A reminder that orientation, in every sense, is less about where we land than how we move.
In this quiet and elegant collection, novelist and short story writer Lowenthal uses the essay as a means of excavation, uncovering the tensions between his queer and Jewish identities and the desire to belong fully to both. The opening piece, “Out of Nowhere,” sets the tone: It’s a deeply moving examination of family silence, the Holocaust’s long reach, and the burden of inherited stories. When Lowenthal learns of an uncle who perished in Bergen-Belsen, he sets out to trace how the pull of history and desire have both defined and divided his sense of self. In “Ligature,” he recalls the confusions of Dartmouth in the 1980s, when being openly gay meant social exile. A summer spent with an Amish family—whose children experience rumspringa, their brief taste of secular life—becomes his own model for authenticity. “Be more honest, I thought. Be bolder. Be myself,” he writes, a line that captures the book’s ethos.

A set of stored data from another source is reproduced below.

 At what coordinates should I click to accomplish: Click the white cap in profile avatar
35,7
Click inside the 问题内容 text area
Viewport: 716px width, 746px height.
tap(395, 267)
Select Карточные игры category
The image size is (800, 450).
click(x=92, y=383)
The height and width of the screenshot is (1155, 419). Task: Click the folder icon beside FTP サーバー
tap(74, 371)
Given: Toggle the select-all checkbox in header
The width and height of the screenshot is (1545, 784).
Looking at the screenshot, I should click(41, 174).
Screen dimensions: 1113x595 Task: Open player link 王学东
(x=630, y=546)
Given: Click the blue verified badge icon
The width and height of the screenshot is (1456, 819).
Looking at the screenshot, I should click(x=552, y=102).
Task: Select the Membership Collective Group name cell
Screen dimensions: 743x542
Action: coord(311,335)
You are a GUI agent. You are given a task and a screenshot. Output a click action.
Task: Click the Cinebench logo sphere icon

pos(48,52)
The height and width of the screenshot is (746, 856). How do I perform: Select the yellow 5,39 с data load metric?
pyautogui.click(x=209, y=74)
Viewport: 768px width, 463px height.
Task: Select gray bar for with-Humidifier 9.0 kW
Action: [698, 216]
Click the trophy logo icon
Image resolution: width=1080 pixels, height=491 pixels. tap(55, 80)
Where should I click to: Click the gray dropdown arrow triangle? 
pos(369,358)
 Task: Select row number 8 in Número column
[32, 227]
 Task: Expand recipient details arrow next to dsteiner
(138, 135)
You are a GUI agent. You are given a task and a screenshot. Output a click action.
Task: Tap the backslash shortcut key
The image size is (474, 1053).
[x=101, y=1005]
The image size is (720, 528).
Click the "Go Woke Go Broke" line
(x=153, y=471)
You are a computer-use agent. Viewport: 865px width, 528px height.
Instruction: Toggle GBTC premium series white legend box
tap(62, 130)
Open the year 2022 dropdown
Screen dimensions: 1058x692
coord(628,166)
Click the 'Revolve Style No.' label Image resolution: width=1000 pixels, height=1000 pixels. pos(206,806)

In an essay on Sun Ra, with whom he plays trumpet during a college residency, Lowenthal finds a kindred spirit in the cosmic jazz musician who taught him that fitting in isn’t the point: “Change the space around you.” Throughout, Lowenthal writes with the precision of a novelist and the candor of a confessor. His mother’s unexpected turn from judgment to activist (she joins Parents and Friends of Lesbians and Gays) illuminates the collection’s many grace notes; his reflections on faith, art, and identity give it heft. By its close, this collection has become not simply a chronicle of one man’s search for belonging, but an act of moral and emotional cartography.
A lucid, searching meditation on belonging and self-invention.